Après avoir confirmé que sa délégation est bien arrivée à Genève en Suisse pour prendre part à un nouveau round de discussions dans le cadre du processus de Doha ; l’AFC/M23 a accusé pour la énième fois les forces gouvernementales d’avoir lancé des attaques généralisées contre ses positions au Nord-Kivu et au Sud-Kivu, touchant les populations civiles.
Le mouvement rebelle, qui dit se réserver « le droit légitime et inaliénable de défendre les populations civiles face à la guerre qui lui est imposée par Kinshasa », a affirmé que dès le matin de ce lundi 13 avril 2026, l’armée congolaise a lancé des attaques contre plusieurs zones densément peuplées notamment à Chambombo, Matare, Gishihe et Mwamiwijwi dans le territoire de Kalehe en province du Sud-Kivu : « À partir de 08h30 et jusqu’à présent, ces mêmes forces poursuivent le pilonnage des zones densément peuplées de Bidegu et Kalingi, à Minembwe, au moyen de drones de combat », a écrit sur X Lawrence Kanyuka, porte-parole de l’AFC/M23 ajoutant que tout au long de la journée, des drones kamikazes ont ciblé de manière répétée les localités de Bidegu, Gakenke et Kalingi, à Minembwe, toujours dans le Sud-Kivu.

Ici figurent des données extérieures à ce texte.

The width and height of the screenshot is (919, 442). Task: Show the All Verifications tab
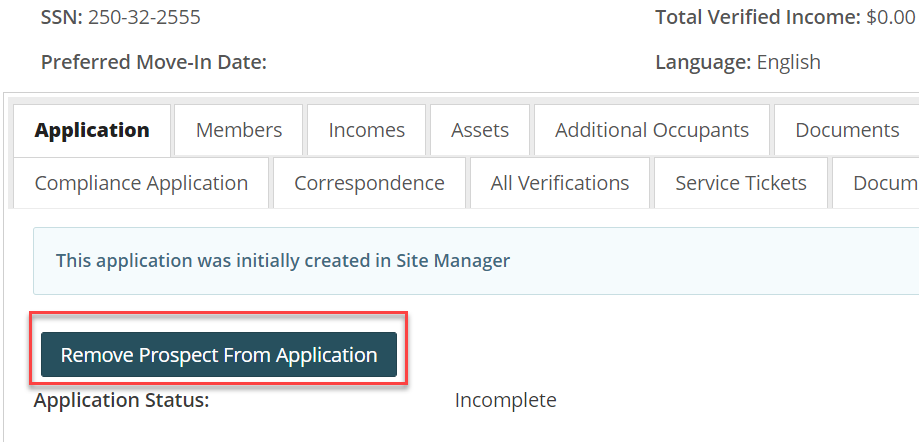click(x=559, y=183)
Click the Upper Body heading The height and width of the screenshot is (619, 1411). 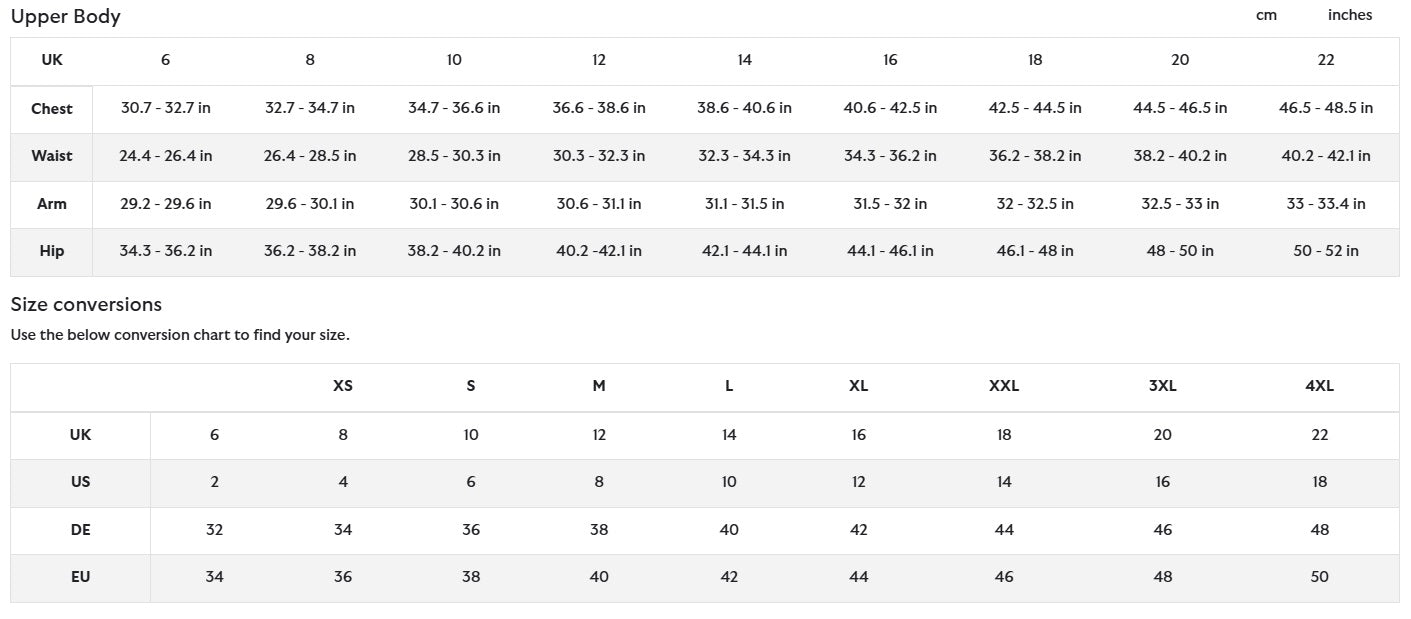[65, 17]
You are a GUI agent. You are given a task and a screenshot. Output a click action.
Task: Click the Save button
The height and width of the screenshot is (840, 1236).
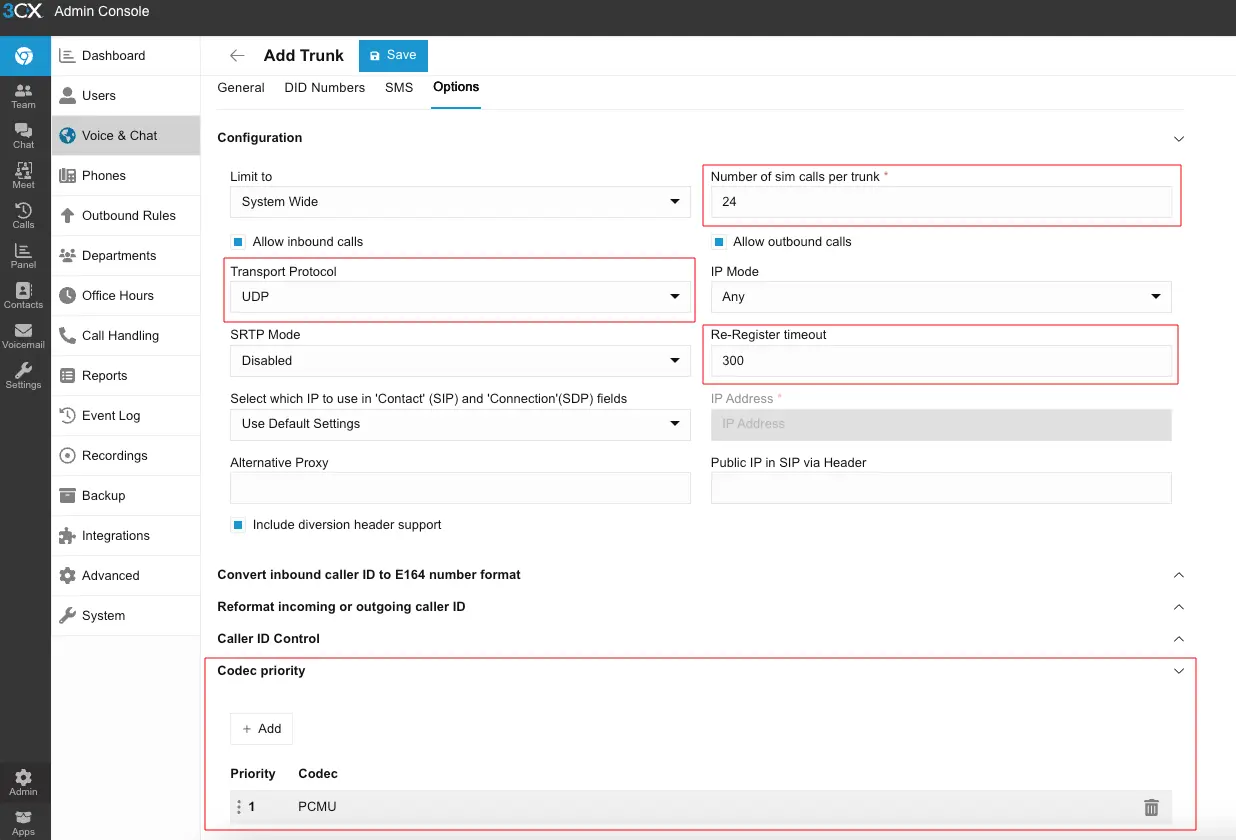coord(393,56)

Le régime de Kinshasa démontre une fois de plus, sa volonté manifeste de saboter le processus de paix en cours en Suisse, en lançant des attaques généralisées contre les populations civiles.
— Lawrence KANYUKA (@LawrenceKanyuka) April 13, 2026
L’AFC-M23 se réserve le droit légitime et inaliénable de défendre les populations civiles…
Il a également fait savoir qu’à 18h30 puis à 18h45 de ce même jour, un drone de type CH-4 a bombardé les zones habitées de Shingisha et Kinumbi dans le groupement de Ruhinzi en territoire de Masisi dans la province voisine du Nord-Kivu : « Ces attaques ciblées caractérisent la mise en œuvre d’un plan d’épuration ethnique du régime de Kinshasa », a-t-il conclu soutenant que par cette attitude le régime de Kinshasa « démontre une fois de plus sa volonté manifeste de saboter le processus de paix en cours en Suisse. »
Il faut dire que les deux parties n’ont eu de cesse de multiplier depuis plusieurs semaines des accusations mutuelles de violation du cessez-le-feu recommandé dans le cadre du processus de Doha.
Et ces nouvelles accusations n’augurent rien de concret quant à de nouveaux engagements pour mettre fin aux hostilités sur le terrain et parvenir à un accord global de paix.